Because the pullback from Monday can be viewed as an impulsive decline, meaning Monday could have been an important high, a bounce Thursday morning is a shorting opportunity but only if managed tightly. Shorting the market here is still an attempt to catch rising knives. But if an important high is in place then the next leg down should be strong and I would expect to see SPX drop down to at least its uptrend line form August-October, near 2595. If however we see a small drop lower Thursday morning and then a stronger bounce I'd be more inclined to believe the bullish sideways triangle will play out, which calls for another rally into next week.
Nasdaq Composite index, COMPQ, Daily chart
The techs have been weaker than the broader market, and the RUT, since they peaked on November 28th. But the pullback has been very choppy and that has it looking like just a correction to its rally. It would look more bearish below its uptrend line from September-October and its 50-dma, both near 6691, but until then it's looking like a good short-term setup to get long (with a stop below 6680). Upside potential is to 7006, where the 5th wave of the rally from August would equal the 1st wave, and potentially up to about 7080 if it makes it up to the trend line along the highs of its rally since October and the top of a parallel up-channel for the rally from August.
Key Levels for COMPQ:
- more bullish above 6915
- bearish below 6680
Monthly Performance for Small Caps
The RUT has been one of the weaker indexes since Monday and it's now testing support so we'll see if the typically strong December starts to exert its influence. The chart below shows the typical performance for small caps and as you can see on the chart, December is the strongest month with a 78% chance of finishing the month higher. The next two best months, at 74% are March and November. March finished marginally lower but November was a very strong month for the RUT. We now wait to see if the bulls will climb back in and lift the RUT 1544, which is where November closed and it's also the all-time closing high.
Russell-2000, RUT, Daily chart
Today the RUT closed down and on support at the top of its previous October-November expanding triangle. I've had that level (1509) as a key level for the bears to break but now with the 20- and 50-dma's coming up, currently near 1504-1506, I think the key level to break is 1503. Keep in mind that the Thursday prior to opex is considered "head-fake" day, usually with a morning decline to suck in the shorts and then spit them out with a short-covering rally and stronger buying into opex.
If the bears press their attack here and drive the RUT below last Friday's low near 1498 I think we'll be hearing the fat lady singing. There's a weekly price projection at 1562, which is where the 5th wave of the rally from February 2016 equals the 1st wave. Monday's high was near 1560 so was that close enough for government work? That's a distinct possibility and the reason an impulsive decline below 1503 would be bearish. Shorting a subsequent bounce to a lower high would then be the recommended trade.
Key Levels for RUT:
- bullish above 1560
- bearish below 1503
KBW Bank index, BKX, Weekly chart
The banks had a strong rally off the November 27th lows and last week BKX made it up to the trend line along the highs from April 2010- March 2017, currently near 106. On Monday, with the spike up to a new high, it poked above the trend line and then pulled back to it on Tuesday.
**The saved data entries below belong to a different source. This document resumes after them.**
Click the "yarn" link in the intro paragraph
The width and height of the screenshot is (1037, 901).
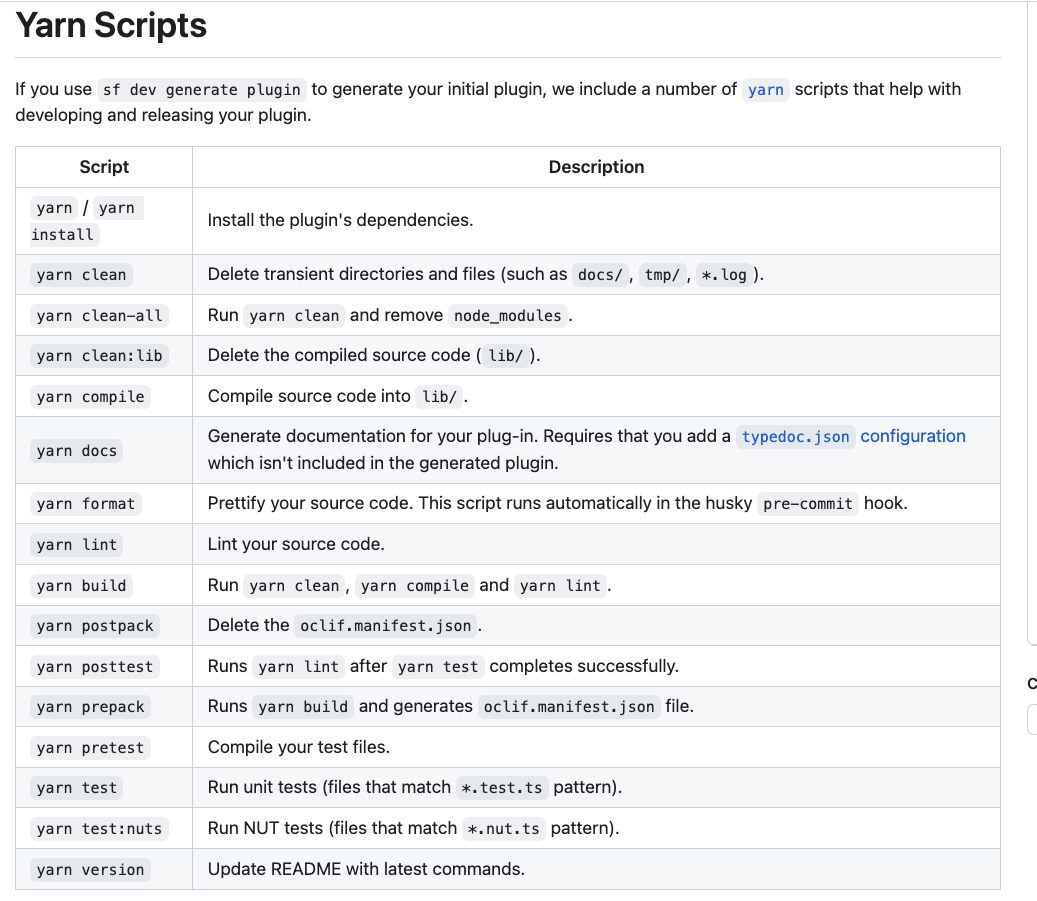click(x=765, y=90)
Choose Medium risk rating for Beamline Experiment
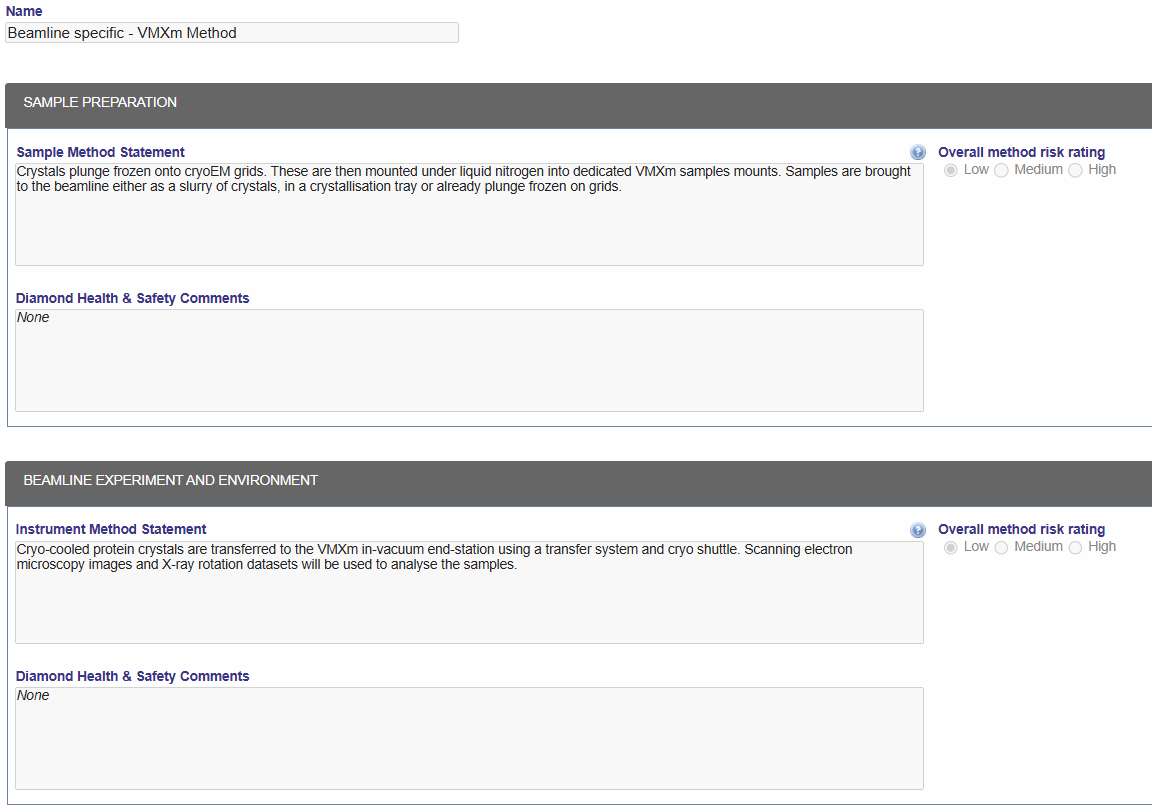This screenshot has width=1152, height=806. pyautogui.click(x=1001, y=547)
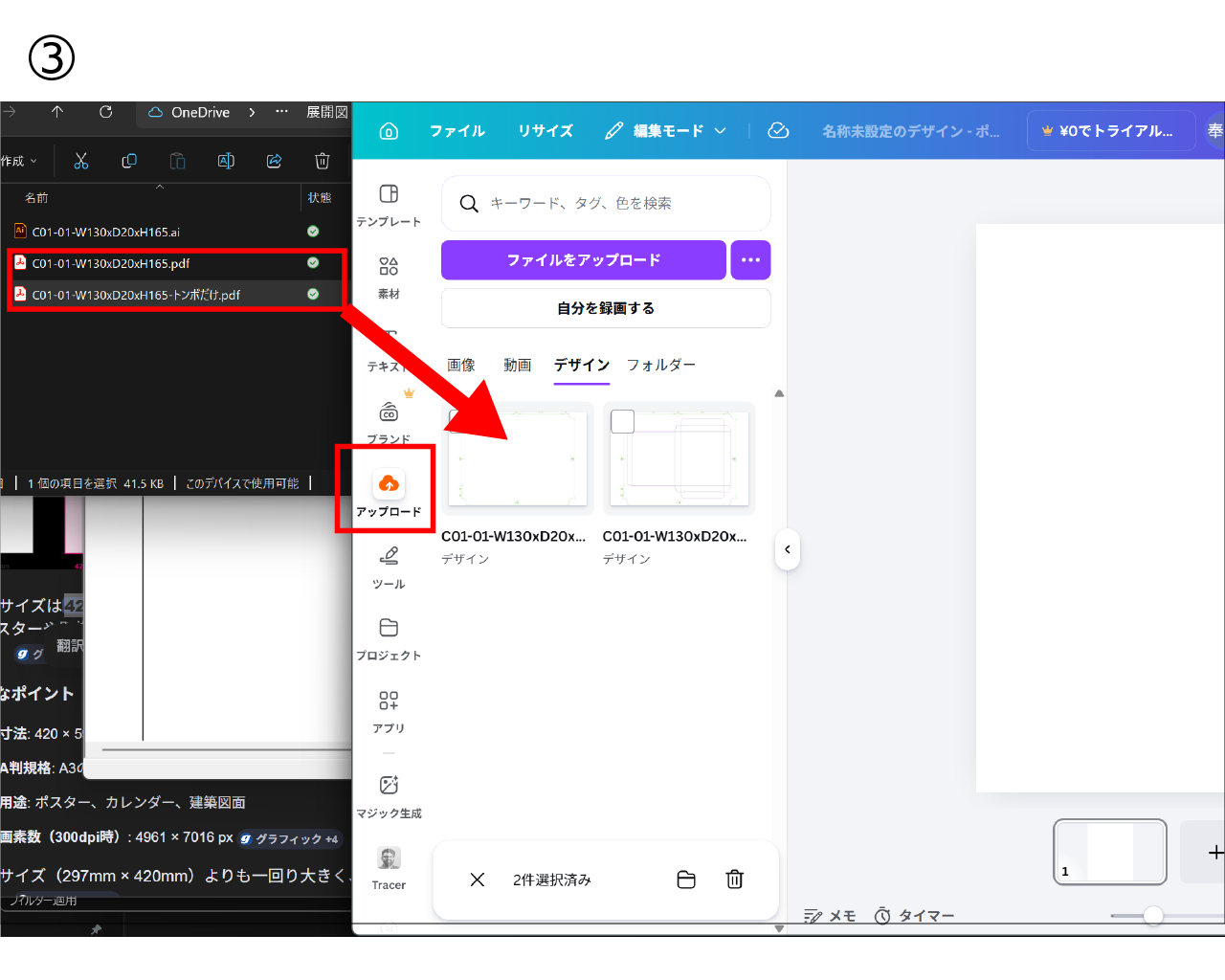Clear the selection with X button
This screenshot has width=1225, height=980.
tap(478, 880)
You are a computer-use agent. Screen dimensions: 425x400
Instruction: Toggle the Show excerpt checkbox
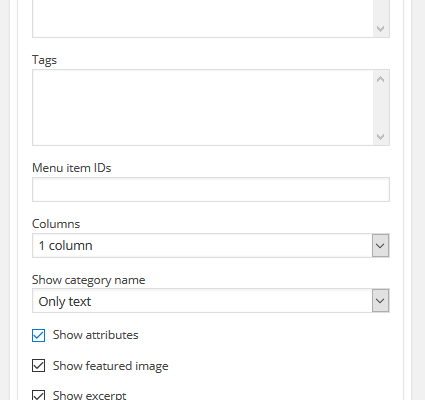tap(39, 395)
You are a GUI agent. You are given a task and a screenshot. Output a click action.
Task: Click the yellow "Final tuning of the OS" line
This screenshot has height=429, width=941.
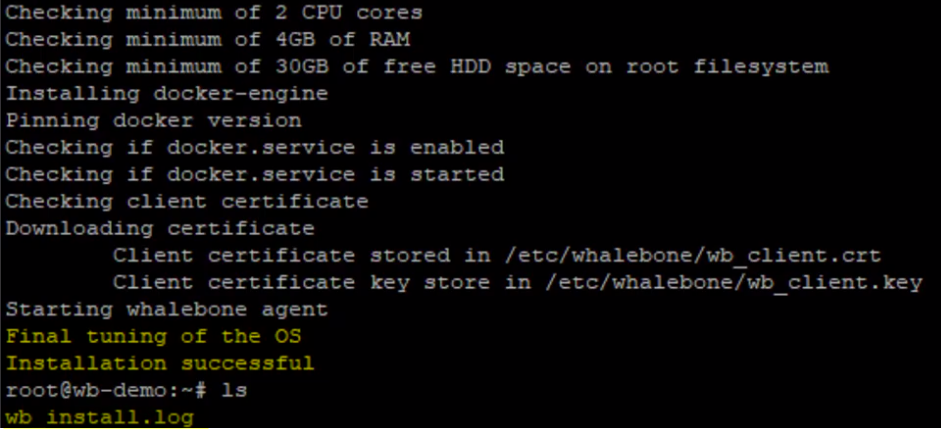[x=153, y=337]
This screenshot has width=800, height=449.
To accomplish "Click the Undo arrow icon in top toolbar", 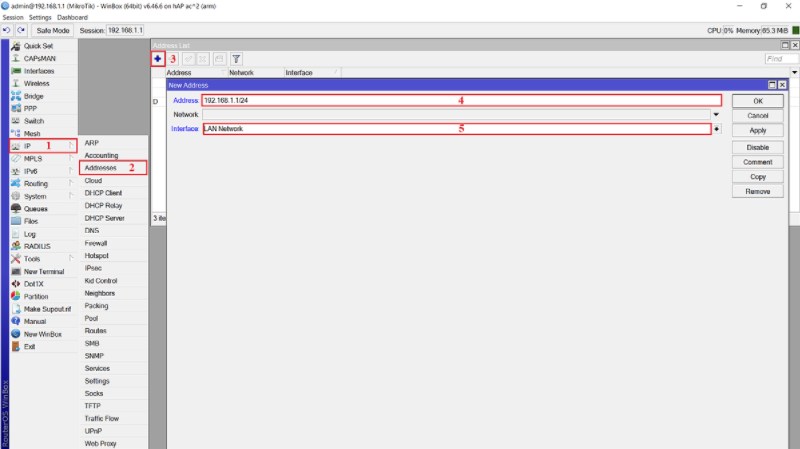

Today it formed a little doji slightly below the line and for the week so far we have a shooting star at the trend line.
With daily oscillators in overbought and weekly oscillators showing bearish divergence I don't think it's a safe bet on the upside. If this week finishes as a doji/shooting star at resistance I'll make a bet that next week will be a red candle and that would complete a 3-candle reversal pattern to confirm completion of a small rising wedge pattern for the final 5th wave of its rally from February 2016. Follow the money if BKX starts back down ahead of the pack.
U.S. Dollar contract, DX, Daily chart
Until today I've been leaning long the US$ following the successful back-test of the top of its broken down-channel from January (last week). But I think it's a coin toss from here and we'll need to wait for either a break above 94 or a drop below 92.50 to have a better idea which direction it will head from here.
Today it achieved a price projection at 93.58 (with a high at 93.62) for two equal legs up from November 27th. At the same level it has run into its broken 20- and 50-dmas, now near 93.50 and 93.65, respectively. The confluence of these resistance levels could mean tough going for the bulls and a turn back down after an a-b-c bounce off the November 27th low could lead to another leg down, one which would target the $90 area. But a rally above 94 would have it looking stronger and potentially much stronger if it's into a 3rd wave in the rally from September. We'll need to let price lead the way from here.
Gold continuous contract, GC, Daily chart
Bitcoin is being talked about as a replacement for gold since it's easier to spend bitcoin than gold (unless of course an EMP takes down the electric grid). Bitcoin mania has probably depressed interest in gold for now and that could continue until there's a panic out of Bitcoin (which is likely coming soon). But I don't think that's the primary driver behind gold's funk that it's been in since the September high. I think the longer-term pattern is still in a bearish downswing and lower prices ahead. That might change if and when the stock market gets taken out behind the woodshed but even at that point it might be a time where all asset classes are sold.
Gold is currently sitting on price-level support near 1265, which goes back to 2010 but more recently from the February 2017 high. The bottom of a descending triangle (descending highs, flat bottom) since the October 6th low at 1262.80 should hold if we're to get one more bounce up in the triangle pattern. Following one more bounce would then be a good setup for the next leg down for gold. Only a break above 1300 would I turn bullish gold. Silver has already broken below its October 6th low and gold could follow sooner rather than later.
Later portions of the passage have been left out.